Beyond bad educational theory, the worldview behind the Common Core standards is deeply flawed. And the effects will be devastating. The next generation will grow up understanding that the basic facts and laws governing the world aren’t important, their own explanations for them are. This destroys the one of the main ideas of education thus far: teaching the universals of human behavior, mathematical concepts, scientific phenomena, etc. and then discussing how they apply in particular situations. Instead, each particular will be discussed, and students will be asked to come up with a way that it can be rationalized.

When a man kills another man, outside of wartime or without the benefit of a trial, this action is known as murder. Murder is always wrong. We know this because of our understanding of the universal sacredness of human life. The particular circumstances don’t necessarily matter. The Common Core is symptomatic of a new push to remove the profundity of universals from the human mind and move in the direction of personal justification. The students educated in this manner will have a much more difficult time arriving on a standard of morality for society, if they are interested in one at all. If my reasons for murdering my neighbor happened to be better liked in a courtroom than the opposing argument, then I may very well go free. A world in which universals are no longer applied or valued is a world in which order dies.

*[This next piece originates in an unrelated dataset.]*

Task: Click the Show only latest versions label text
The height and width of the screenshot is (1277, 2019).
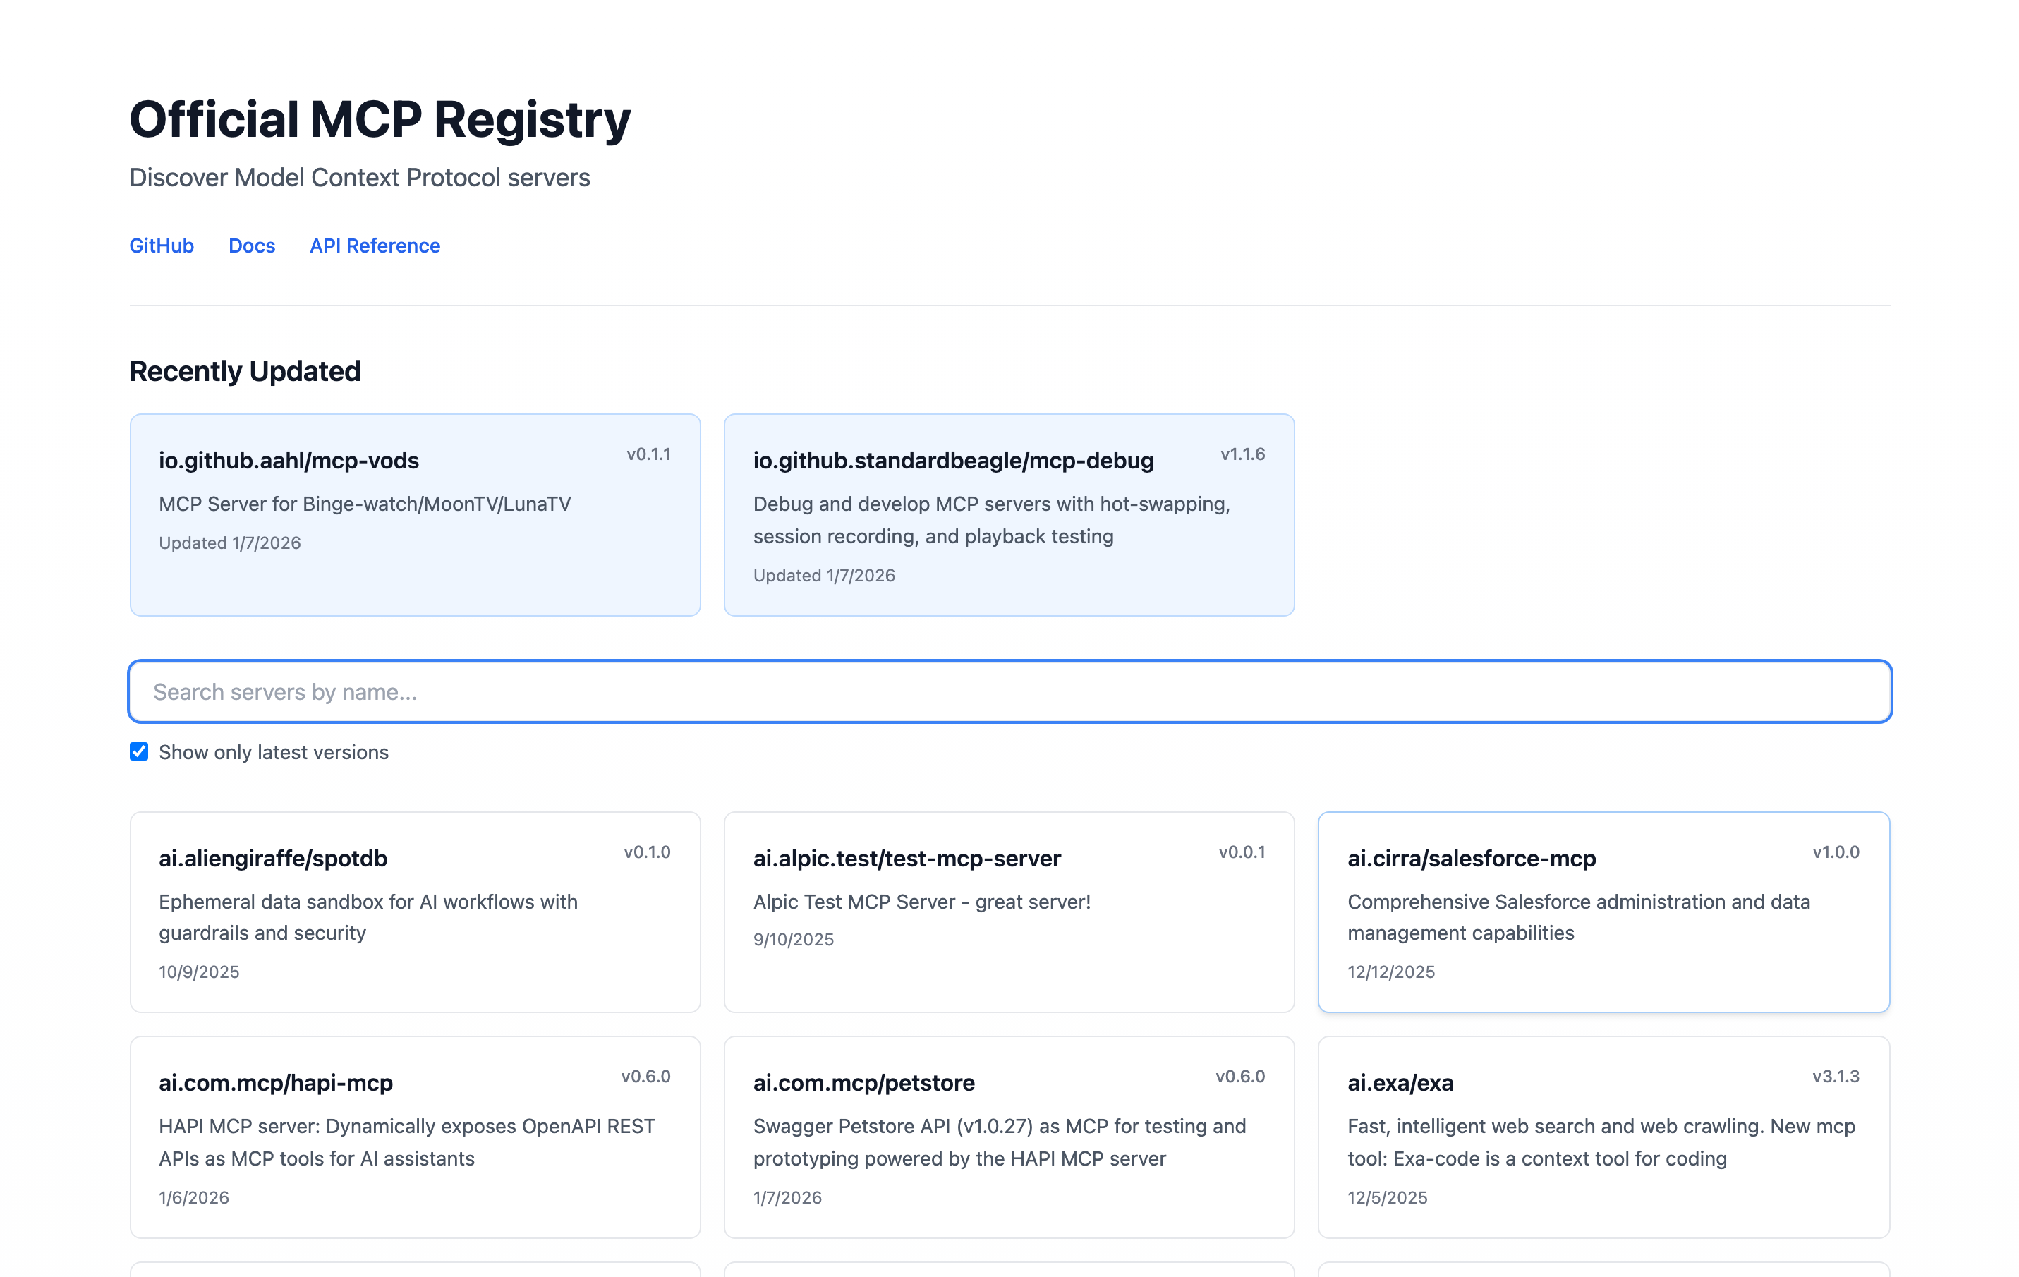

I highly doubt this is what the creators of the Common Core had in mind when developing the curriculum. They more than likely truly believe that they are accomplishing good. The problem is, they have fallen prey to their own philosophy. They look at the particular problem: falling international competitiveness for American schools, and try a particular solution without examining the universal principles behind good education. The question is: if the leaders in American thought can be so shortsighted about an issue as fundamental as education, where else is the country failing?